The Winter Solstice (like the Summer Solstice and Spring and Autumn Equinoxes) is an astronomical event. It is the shortest day and longest night of the year, after which (slow though it seems!) the days begin to grow longer: a turning point in the annual orbit of Earth round the Sun. It didn't take a modern scientist to realise this, though, and the occasion has been celebrated in pagan traditions for centuries past. This year it falls on December 22nd (sometimes it's December 21st). Officially, it marks the beginning of Winter but it is also known as Midwinter, which is more what it feels like to me —the nights may be growing shorter but it's only getting colder!
Many festivities are held around this time today, some of which I've written about in earlier entries. There's Christmas, Hanukkah, New Year's, St Lucia's Day, Kwanzaa, Yalda... Most of these involve symbols of rebirth and light.

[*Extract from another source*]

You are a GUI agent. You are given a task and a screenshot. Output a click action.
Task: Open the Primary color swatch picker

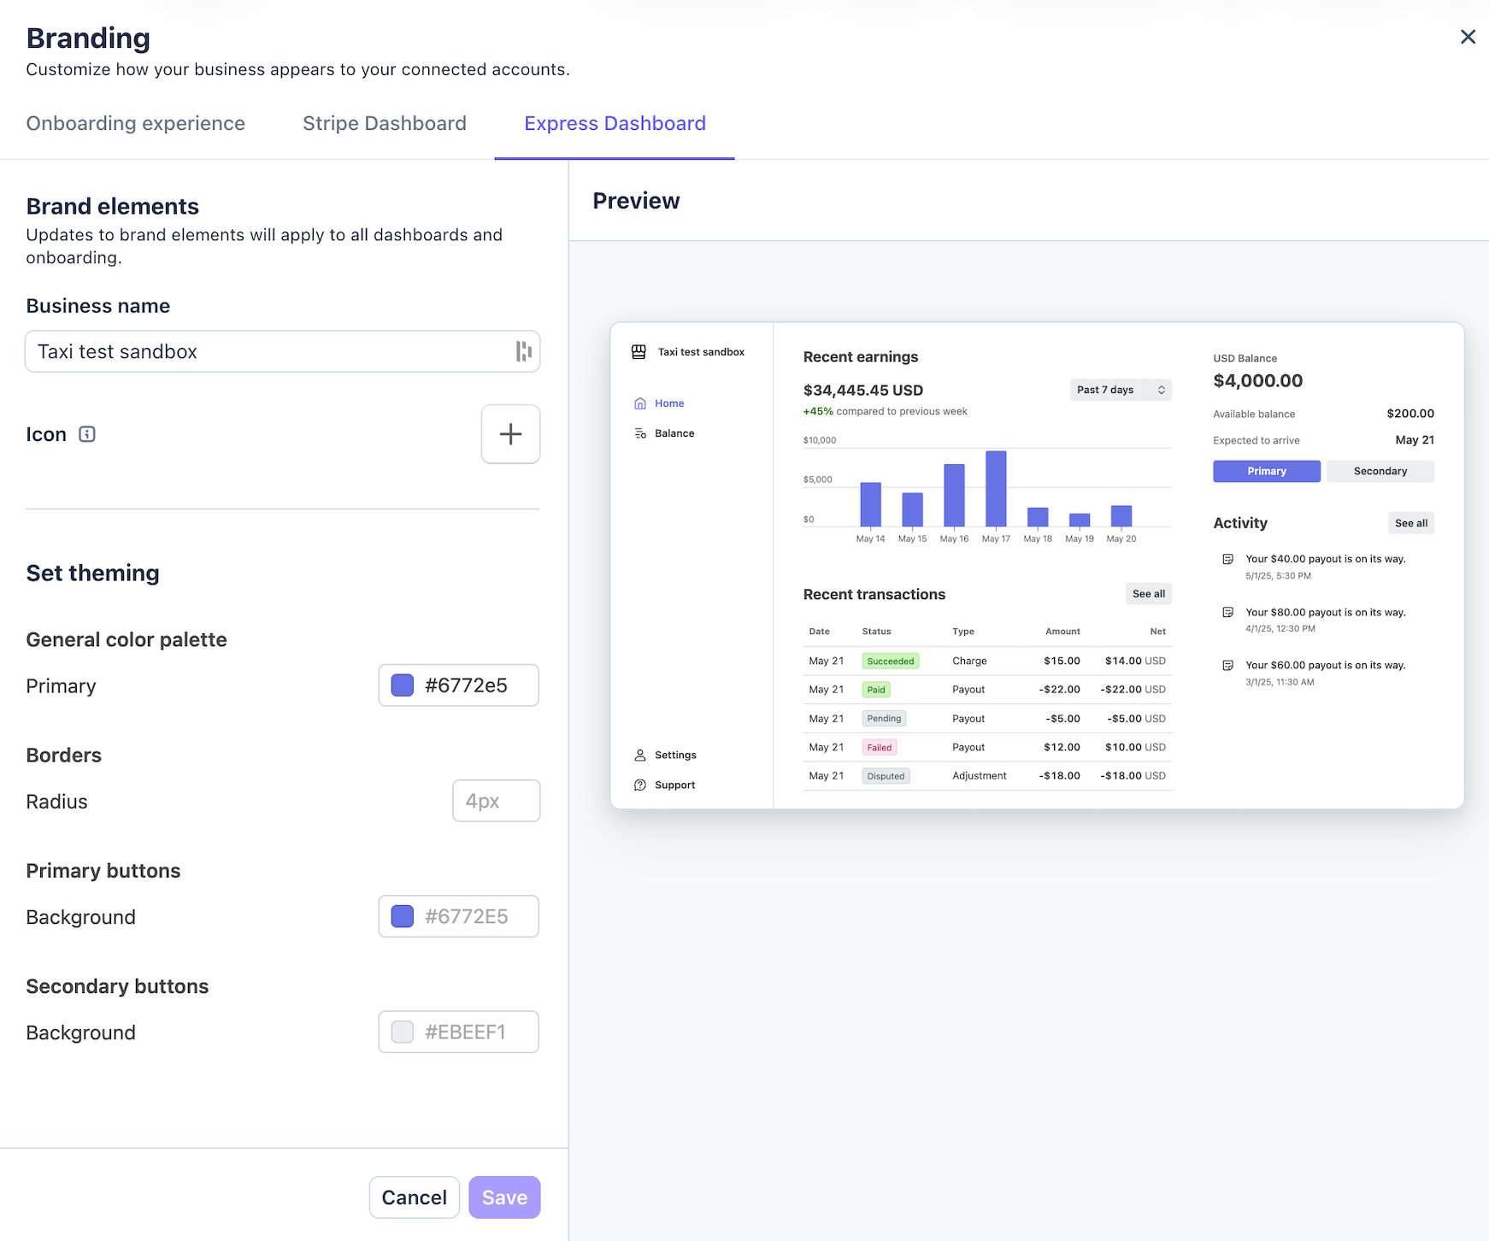pyautogui.click(x=403, y=685)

The best known name for the ancient celebration is Yule, or Yuletide. The Norsemen of Northern Europe would light bonfires, tell stories and drink sweet ale at this time of year. An enormous Yule Log would be lit and feasts would be held for as long as it burned: from three to twelve days. In the Celtic tradition it was believed that the Sun stood still for twelve days at midwinter, so the the Yule log would be lit to bring light during this time, to ward off evil spirits and attract good luck for the New Year. Druids would give mistletoe, a symbol of life through the deadness of winter, as a blessing. In the Wiccan tradition, too, ceremonies are held to welcome the rebirth of the Great God: the newborn solstice Sun.
In ancient Rome the midwinter/new year festival was called Saturnalia and it was a time for ordinary rules to be turned upside down. Men would dress as women and masters as servants. They would also, as we do still today, decorate their homes with evergreens, light candles, exchange gifts and hold processions. Who would have known our traditions had such a long history (though the cross-dressing seems to have fallen by the wayside)!

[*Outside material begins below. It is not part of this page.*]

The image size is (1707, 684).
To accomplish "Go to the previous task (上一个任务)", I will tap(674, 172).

Of course, all this only applies to the Northern Hemisphere at this time of year, but our friends down South celebrate their midwinter Yulefest too —only it falls in late June! The Australian tradition includes the lighting of a bonfire, as well as some of the traditions that have migrated from Europe.
To those this end of the globe, happy Winter Solstice! (And a happy Midsummer's to the other half!)